**WHAT THE TASK ASKS**
Every entry should be reproduced word for word.
══ EXCERPTED DATA ══
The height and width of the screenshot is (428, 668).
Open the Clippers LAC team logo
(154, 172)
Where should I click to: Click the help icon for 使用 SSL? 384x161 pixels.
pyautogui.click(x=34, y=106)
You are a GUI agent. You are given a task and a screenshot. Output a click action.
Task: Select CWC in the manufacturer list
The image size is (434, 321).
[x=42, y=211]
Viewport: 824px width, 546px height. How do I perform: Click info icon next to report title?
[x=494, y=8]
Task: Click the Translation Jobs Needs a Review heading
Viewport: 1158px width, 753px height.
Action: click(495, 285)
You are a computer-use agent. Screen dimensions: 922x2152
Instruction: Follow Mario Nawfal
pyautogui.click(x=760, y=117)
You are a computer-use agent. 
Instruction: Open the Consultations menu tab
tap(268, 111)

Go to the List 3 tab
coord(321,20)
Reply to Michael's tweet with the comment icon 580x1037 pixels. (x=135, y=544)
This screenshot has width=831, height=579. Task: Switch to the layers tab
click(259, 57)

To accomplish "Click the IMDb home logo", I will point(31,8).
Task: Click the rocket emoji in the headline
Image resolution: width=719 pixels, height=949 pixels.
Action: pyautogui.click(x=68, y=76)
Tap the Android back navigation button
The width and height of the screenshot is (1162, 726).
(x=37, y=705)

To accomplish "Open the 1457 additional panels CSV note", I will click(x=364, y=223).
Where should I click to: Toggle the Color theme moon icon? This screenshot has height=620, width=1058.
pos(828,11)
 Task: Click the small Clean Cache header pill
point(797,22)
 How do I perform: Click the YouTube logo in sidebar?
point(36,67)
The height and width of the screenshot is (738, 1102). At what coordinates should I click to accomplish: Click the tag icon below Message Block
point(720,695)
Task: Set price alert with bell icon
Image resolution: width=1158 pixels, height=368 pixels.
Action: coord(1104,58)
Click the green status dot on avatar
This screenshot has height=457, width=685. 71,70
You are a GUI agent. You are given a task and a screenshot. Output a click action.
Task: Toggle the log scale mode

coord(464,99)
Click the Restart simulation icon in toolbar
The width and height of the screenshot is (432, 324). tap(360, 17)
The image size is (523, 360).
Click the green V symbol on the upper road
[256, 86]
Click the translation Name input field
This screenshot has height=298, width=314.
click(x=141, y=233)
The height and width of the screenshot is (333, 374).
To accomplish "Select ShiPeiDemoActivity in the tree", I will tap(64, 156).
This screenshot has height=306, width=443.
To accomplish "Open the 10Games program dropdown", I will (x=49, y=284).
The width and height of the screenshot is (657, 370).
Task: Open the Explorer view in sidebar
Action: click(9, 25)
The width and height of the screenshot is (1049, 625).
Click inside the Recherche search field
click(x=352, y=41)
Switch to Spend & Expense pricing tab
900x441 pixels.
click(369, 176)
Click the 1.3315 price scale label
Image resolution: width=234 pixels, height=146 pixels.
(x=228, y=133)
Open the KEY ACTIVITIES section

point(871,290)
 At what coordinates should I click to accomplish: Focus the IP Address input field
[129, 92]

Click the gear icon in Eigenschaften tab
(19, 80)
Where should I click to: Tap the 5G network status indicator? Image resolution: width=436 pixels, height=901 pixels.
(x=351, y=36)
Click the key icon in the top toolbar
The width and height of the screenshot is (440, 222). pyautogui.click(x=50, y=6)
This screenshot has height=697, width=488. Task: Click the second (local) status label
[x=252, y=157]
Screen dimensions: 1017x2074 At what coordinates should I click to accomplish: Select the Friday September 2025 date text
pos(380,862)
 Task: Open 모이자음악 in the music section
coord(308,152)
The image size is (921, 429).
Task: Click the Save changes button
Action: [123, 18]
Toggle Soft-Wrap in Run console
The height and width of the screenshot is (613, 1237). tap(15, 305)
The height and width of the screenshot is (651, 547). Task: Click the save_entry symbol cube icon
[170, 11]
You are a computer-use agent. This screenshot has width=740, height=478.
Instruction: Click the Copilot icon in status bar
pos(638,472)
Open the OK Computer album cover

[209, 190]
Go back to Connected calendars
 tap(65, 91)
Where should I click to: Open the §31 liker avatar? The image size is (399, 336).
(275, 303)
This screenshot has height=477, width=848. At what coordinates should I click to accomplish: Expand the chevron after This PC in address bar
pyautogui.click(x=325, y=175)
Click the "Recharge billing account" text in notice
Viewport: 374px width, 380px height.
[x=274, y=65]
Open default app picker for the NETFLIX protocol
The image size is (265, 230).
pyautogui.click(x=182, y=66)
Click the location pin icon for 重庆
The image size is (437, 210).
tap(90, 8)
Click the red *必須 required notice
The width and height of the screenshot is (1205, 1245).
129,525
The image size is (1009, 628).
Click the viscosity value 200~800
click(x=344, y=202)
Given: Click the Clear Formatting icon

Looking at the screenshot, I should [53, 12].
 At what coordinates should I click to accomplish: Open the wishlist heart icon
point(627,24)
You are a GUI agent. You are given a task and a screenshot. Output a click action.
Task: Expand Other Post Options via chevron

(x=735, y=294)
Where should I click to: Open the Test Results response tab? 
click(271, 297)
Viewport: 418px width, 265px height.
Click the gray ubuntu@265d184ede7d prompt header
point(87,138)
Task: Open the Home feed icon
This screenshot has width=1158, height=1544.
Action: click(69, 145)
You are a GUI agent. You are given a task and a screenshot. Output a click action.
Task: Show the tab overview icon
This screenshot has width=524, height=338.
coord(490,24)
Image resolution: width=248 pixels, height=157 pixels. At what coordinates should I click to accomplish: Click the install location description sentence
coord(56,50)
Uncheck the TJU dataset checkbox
═══
**ANSWER TO THE PROBLEM**
The height and width of the screenshot is (428, 668).
Open the Clippers LAC team logo
(154, 172)
Where should I click to: Click the help icon for 使用 SSL? 384x161 pixels.
pyautogui.click(x=34, y=106)
You are a GUI agent. You are given a task and a screenshot. Output a click action.
Task: Select CWC in the manufacturer list
The image size is (434, 321).
[x=42, y=211]
Viewport: 824px width, 546px height. How do I perform: Click info icon next to report title?
[x=494, y=8]
Task: Click the Translation Jobs Needs a Review heading
Viewport: 1158px width, 753px height.
Action: click(495, 285)
You are a computer-use agent. Screen dimensions: 922x2152
Instruction: Follow Mario Nawfal
pyautogui.click(x=760, y=117)
You are a computer-use agent. 
Instruction: Open the Consultations menu tab
tap(268, 111)

Go to the List 3 tab
coord(321,20)
Reply to Michael's tweet with the comment icon 580x1037 pixels. (x=135, y=544)
This screenshot has width=831, height=579. Task: Switch to the layers tab
click(259, 57)

To accomplish "Click the IMDb home logo", I will point(31,8).
Task: Click the rocket emoji in the headline
Image resolution: width=719 pixels, height=949 pixels.
Action: pyautogui.click(x=68, y=76)
Tap the Android back navigation button
The width and height of the screenshot is (1162, 726).
(x=37, y=705)

To accomplish "Open the 1457 additional panels CSV note", I will click(x=364, y=223).
Where should I click to: Toggle the Color theme moon icon? This screenshot has height=620, width=1058.
pos(828,11)
 Task: Click the small Clean Cache header pill
point(797,22)
 How do I perform: Click the YouTube logo in sidebar?
point(36,67)
The height and width of the screenshot is (738, 1102). At what coordinates should I click to accomplish: Click the tag icon below Message Block
point(720,695)
Task: Set price alert with bell icon
Image resolution: width=1158 pixels, height=368 pixels.
Action: coord(1104,58)
Click the green status dot on avatar
This screenshot has height=457, width=685. 71,70
You are a GUI agent. You are given a task and a screenshot. Output a click action.
Task: Toggle the log scale mode

coord(464,99)
Click the Restart simulation icon in toolbar
The width and height of the screenshot is (432, 324). tap(360, 17)
The image size is (523, 360).
Click the green V symbol on the upper road
[256, 86]
Click the translation Name input field
This screenshot has height=298, width=314.
click(x=141, y=233)
The height and width of the screenshot is (333, 374).
To accomplish "Select ShiPeiDemoActivity in the tree", I will tap(64, 156).
This screenshot has height=306, width=443.
To accomplish "Open the 10Games program dropdown", I will (x=49, y=284).
The width and height of the screenshot is (657, 370).
Task: Open the Explorer view in sidebar
Action: click(9, 25)
The width and height of the screenshot is (1049, 625).
Click inside the Recherche search field
click(x=352, y=41)
Switch to Spend & Expense pricing tab
900x441 pixels.
click(369, 176)
Click the 1.3315 price scale label
Image resolution: width=234 pixels, height=146 pixels.
(x=228, y=133)
Open the KEY ACTIVITIES section

point(871,290)
 At what coordinates should I click to accomplish: Focus the IP Address input field
[129, 92]

Click the gear icon in Eigenschaften tab
(19, 80)
Where should I click to: Tap the 5G network status indicator? Image resolution: width=436 pixels, height=901 pixels.
(x=351, y=36)
Click the key icon in the top toolbar
The width and height of the screenshot is (440, 222). pyautogui.click(x=50, y=6)
This screenshot has height=697, width=488. Task: Click the second (local) status label
[x=252, y=157]
Screen dimensions: 1017x2074 At what coordinates should I click to accomplish: Select the Friday September 2025 date text
pos(380,862)
 Task: Open 모이자음악 in the music section
coord(308,152)
The image size is (921, 429).
Task: Click the Save changes button
Action: [123, 18]
Toggle Soft-Wrap in Run console
The height and width of the screenshot is (613, 1237). tap(15, 305)
The height and width of the screenshot is (651, 547). Task: Click the save_entry symbol cube icon
[170, 11]
You are a computer-use agent. This screenshot has width=740, height=478.
Instruction: Click the Copilot icon in status bar
pos(638,472)
Open the OK Computer album cover

[209, 190]
Go back to Connected calendars
 tap(65, 91)
Where should I click to: Open the §31 liker avatar? The image size is (399, 336).
(275, 303)
This screenshot has height=477, width=848. At what coordinates should I click to accomplish: Expand the chevron after This PC in address bar
pyautogui.click(x=325, y=175)
Click the "Recharge billing account" text in notice
Viewport: 374px width, 380px height.
[x=274, y=65]
Open default app picker for the NETFLIX protocol
The image size is (265, 230).
pyautogui.click(x=182, y=66)
Click the location pin icon for 重庆
The image size is (437, 210).
tap(90, 8)
Click the red *必須 required notice
The width and height of the screenshot is (1205, 1245).
129,525
The image size is (1009, 628).
Click the viscosity value 200~800
click(x=344, y=202)
Given: Click the Clear Formatting icon

Looking at the screenshot, I should [53, 12].
 At what coordinates should I click to accomplish: Open the wishlist heart icon
point(627,24)
You are a GUI agent. You are given a task and a screenshot. Output a click action.
Task: Expand Other Post Options via chevron

(x=735, y=294)
Where should I click to: Open the Test Results response tab? 
click(271, 297)
Viewport: 418px width, 265px height.
Click the gray ubuntu@265d184ede7d prompt header
point(87,138)
Task: Open the Home feed icon
This screenshot has width=1158, height=1544.
Action: click(69, 145)
You are a GUI agent. You are given a task and a screenshot. Output a click action.
Task: Show the tab overview icon
This screenshot has width=524, height=338.
coord(490,24)
Image resolution: width=248 pixels, height=157 pixels. At what coordinates should I click to accomplish: Click the install location description sentence
coord(56,50)
Uncheck the TJU dataset checkbox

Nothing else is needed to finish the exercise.